* To-do list *
(A) In the text about the Battle of Rhode Island monument, what kind of granite was used for the boulder?
(B) Carry on the text about the Battle of Rhode Island monument from the point where it stops.

[Text block start]

ERECTED BY THE WILLIAM ELERY
AND COLONEL WILLIAM BARTON CHAPTERS
DAUGHTERS OF THE AMERICAN REVOLUTION
On August 29, 1910 on the 132nd anniversary of the Battle of Rhode Island, a large granite boulder was unveiled on the grounds of the Christian Union Church, which of course is now home to the Portsmouth Historical Society.
The monument is made of Westerly granite and weighs about 2 tons.
The site was chosen because it was traditionally considered to be near the location of an early skirmish in the Battle of Rhode Island when American troops ambushed British forces on Union Street near Middle Road.
The Battle of Rhode Island was the only major conflict in Rhode Island during the American Revolutionary War. It was fought throughout Portsmouth with major fighting taking place on Quaker Hill, Turkey Hill and the area around the earthen work known as Butts Hill Fort.

[Text block end]
[Extracted entries start]

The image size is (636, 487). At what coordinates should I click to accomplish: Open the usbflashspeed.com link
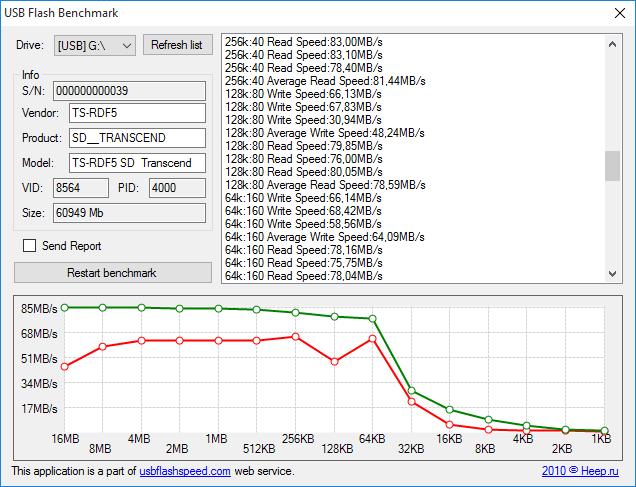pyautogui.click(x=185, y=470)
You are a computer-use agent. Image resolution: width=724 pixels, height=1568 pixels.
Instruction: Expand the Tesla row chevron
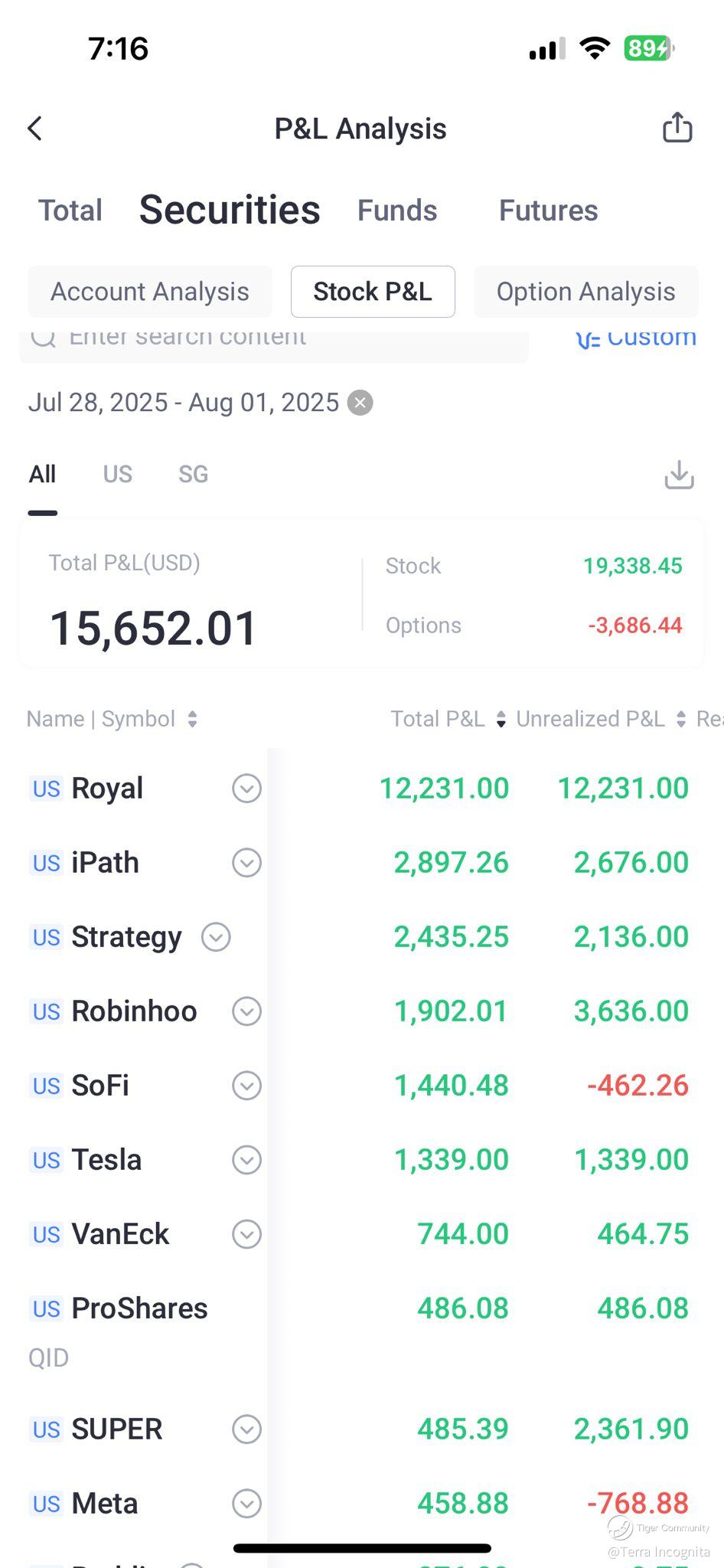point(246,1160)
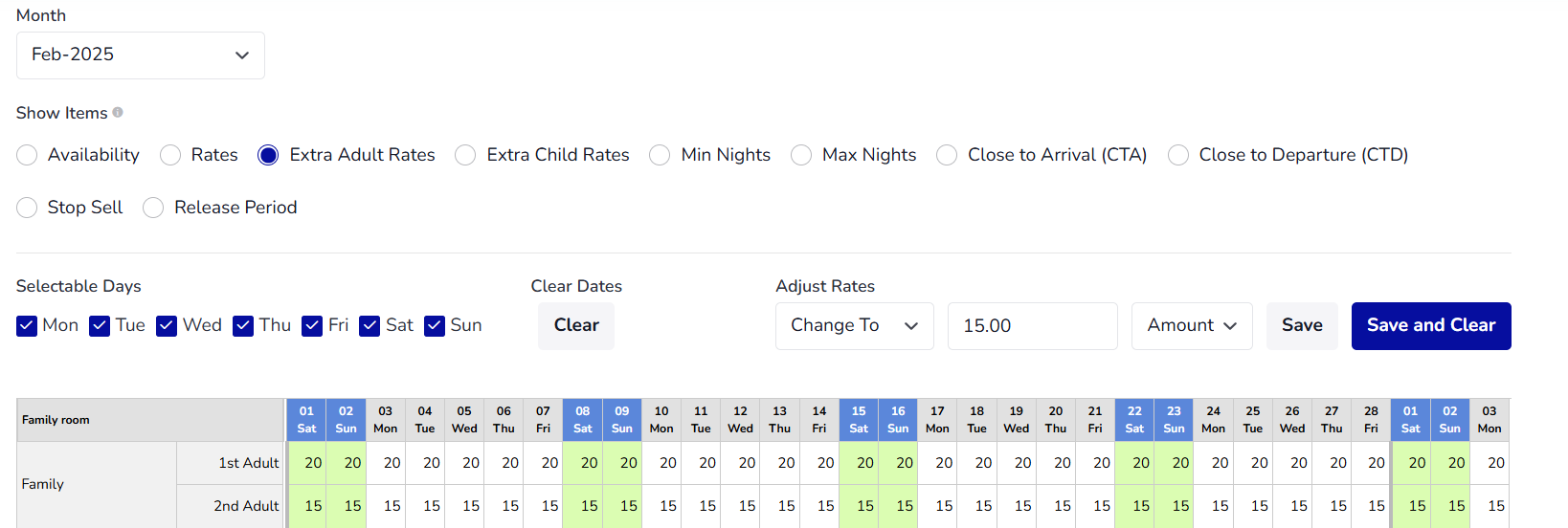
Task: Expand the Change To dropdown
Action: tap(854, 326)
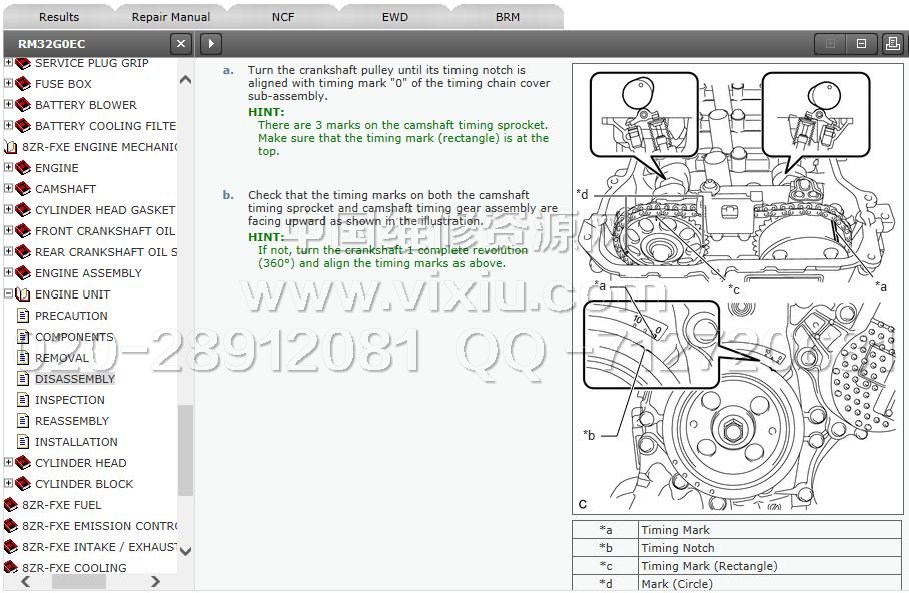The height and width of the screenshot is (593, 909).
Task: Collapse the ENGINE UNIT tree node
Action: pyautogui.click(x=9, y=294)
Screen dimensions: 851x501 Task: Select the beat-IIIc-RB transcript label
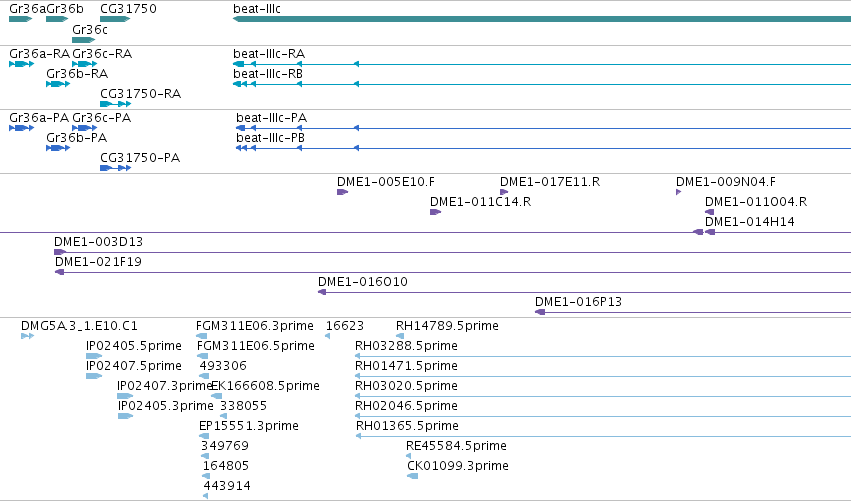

[Extracted entries end]

* Responses for each task *
(A) Westerly granite.

(B)
The British had occupied Aquidneck Island since 1776. In 1778, events in New York encouraged American and French forces to try to recapture the island and overtake the British forces in Newport.
Their efforts did not prevail. The Continental Army, led by Major General John Sullivan, was forced to retreat to the north end of the island in Portsmouth. With reinforcements, British Major General Robert Pigot pursued the retreating American forces.
The British occupied the island until October 1779.